In the years after the Civil War, New England cities and towns took especially seriously the duty to commemorate the war dead - the resulting memorial building boom created not only the obelisks and statues ubiquitous in parks and village greens, but grander examples like Harvard's Memorial Hall. There were plenty of names to put on the monuments: Massachusetts alone lost nearly 14,000 men in the war. The state had been the first to respond to Lincoln's call for volunteers, and one of those, Corporal Sumner Needham of Lawrence, was the war's first casualty, killed by a mob of Confederate sympathizers in Baltimore as the Sixth Massachusetts Regiment transferred between trains on its way to Washington, D.C.

There was something else distinct about New England's Civil War heroes: unlike most of the officers who led the two contending armies, they were not professional soldiers. This was in large part a legacy of the Colonial era and of the Revolutionary War, a conflict that began in New England and was touched off in large part by militias politicized by pro-independence revolutionaries like Paul Revere. Some of the Americans' best known victories in that war - at Concord and Fort Ticonderoga, among others - were won by militia fighters like the Massachusetts Minutemen and Vermont's Green Mountain Boys.

But what had started out as a necessity rose to become a political ideal. Militias tied citizenship itself to self-defense, an idea dear to the hearts of the Founding Fathers, who were deeply suspicious of the British Army and the unaccountable power it represented. Perhaps because it had been founded by religious dissidents, this suspicion had a particular staying power in New England. So while in the South, there was already a well-established professional military tradition by the 19th century - with young sons of the planter aristocracy being sent to Virginia Military Institute and West Point - New England, which in other realms led the country's professionalization and mechanization and industrialization, still celebrated a more amateur military.

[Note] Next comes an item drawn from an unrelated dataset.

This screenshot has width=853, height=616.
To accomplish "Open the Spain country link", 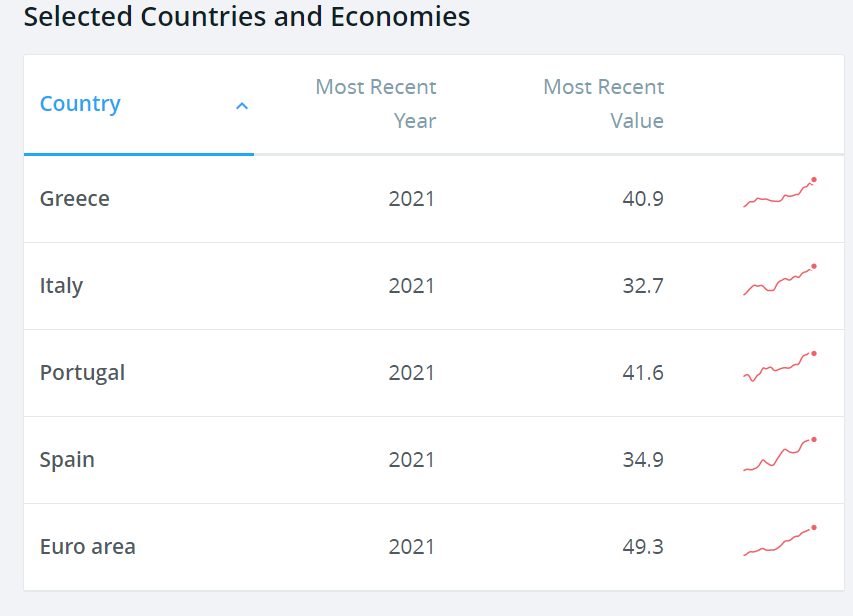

The New England soldiers who made names for themselves during the Civil War reflected that. There was Robert Gould Shaw, the young scion of an abolitionist Boston Brahmin family who led the 54th Massachusetts volunteer infantry - among the first, and by war's end the most storied, of the Union army's black regiments. There was Joshua Chamberlain, the Bowdoin professor who led the 20th Maine at the Battle of Gettysburg, gaining acclaim for the daring and unorthodox "right wheel" bayonet charge by which his troops repulsed a potentially decisive Confederate attack during the battle's second day. And there was George Stannard, a teacher and foundry operator whose brigade of Vermonters flanked and cut down Pickett's charge at Gettysburg, effectively ending the battle.

Shaw, famously, died in battle, leading the assault on Fort Wagner in South Carolina, but Chamberlain and Stannard both retired from the military, as generals, soon after the war's end. Crippled by injuries - including the loss of his right arm - Stannard served briefly as a customs inspector before being appointed doorkeeper of the US House of Representatives, a post he held until his death. Chamberlain served four terms as governor of Maine, then became president of Bowdoin. At the age of 70 he volunteered for service in the Spanish-American War, but was rejected because of health problems caused by one of his Civil War wounds.

The military is today a very different institution than the one Shaw, Stannard, and Chamberlain served in. Warfare is more complex, more specialized, more mechanized and more bureaucratic, and requires a level of professionalization unimaginable in their day. But the citizen-soldier ideal is still embodied, not only in the National Guard, but in the young men and women from Worcester, from Rutland, from Hampstead or South Portland who volunteer for active duty, hoping to serve and fight, then someday to take off their camouflage and come back. As has always been the case, not all of them will.